* [AIM OF THE TASK]: Pick out each line in the items below that contains the string "Instruction" and copy those lines. Uppercase and lowercase letters must match.

* [DATASET RECORDS]:
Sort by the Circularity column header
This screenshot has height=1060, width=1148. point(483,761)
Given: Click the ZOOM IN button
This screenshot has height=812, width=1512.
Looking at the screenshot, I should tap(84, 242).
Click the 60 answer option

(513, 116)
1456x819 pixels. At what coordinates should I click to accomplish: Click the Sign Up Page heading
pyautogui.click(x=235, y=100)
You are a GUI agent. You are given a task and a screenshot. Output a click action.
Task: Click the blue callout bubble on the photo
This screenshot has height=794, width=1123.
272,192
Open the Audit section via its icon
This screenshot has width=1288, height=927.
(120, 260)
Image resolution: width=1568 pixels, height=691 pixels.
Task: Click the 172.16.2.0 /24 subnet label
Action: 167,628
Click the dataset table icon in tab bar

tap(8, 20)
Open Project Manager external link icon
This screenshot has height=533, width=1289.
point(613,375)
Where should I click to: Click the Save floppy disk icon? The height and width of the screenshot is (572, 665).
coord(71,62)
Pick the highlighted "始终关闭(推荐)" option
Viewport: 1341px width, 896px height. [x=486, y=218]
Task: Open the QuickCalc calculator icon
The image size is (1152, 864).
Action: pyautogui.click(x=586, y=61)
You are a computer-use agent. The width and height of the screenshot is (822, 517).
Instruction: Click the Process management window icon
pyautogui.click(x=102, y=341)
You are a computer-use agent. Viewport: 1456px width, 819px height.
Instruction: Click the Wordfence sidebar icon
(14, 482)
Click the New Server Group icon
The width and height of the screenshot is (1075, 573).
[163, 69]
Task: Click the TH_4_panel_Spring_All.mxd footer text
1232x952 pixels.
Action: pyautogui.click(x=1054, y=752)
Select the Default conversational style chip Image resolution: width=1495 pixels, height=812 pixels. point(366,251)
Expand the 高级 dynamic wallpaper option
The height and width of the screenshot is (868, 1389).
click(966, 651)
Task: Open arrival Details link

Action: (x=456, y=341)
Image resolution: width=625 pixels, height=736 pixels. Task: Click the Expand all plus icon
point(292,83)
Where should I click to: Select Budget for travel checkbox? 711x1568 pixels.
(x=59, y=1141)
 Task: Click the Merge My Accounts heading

* [RESULT OF THE EXERCISE]:
Instruction: Click the Process management window icon
Instruction: Click the Wordfence sidebar icon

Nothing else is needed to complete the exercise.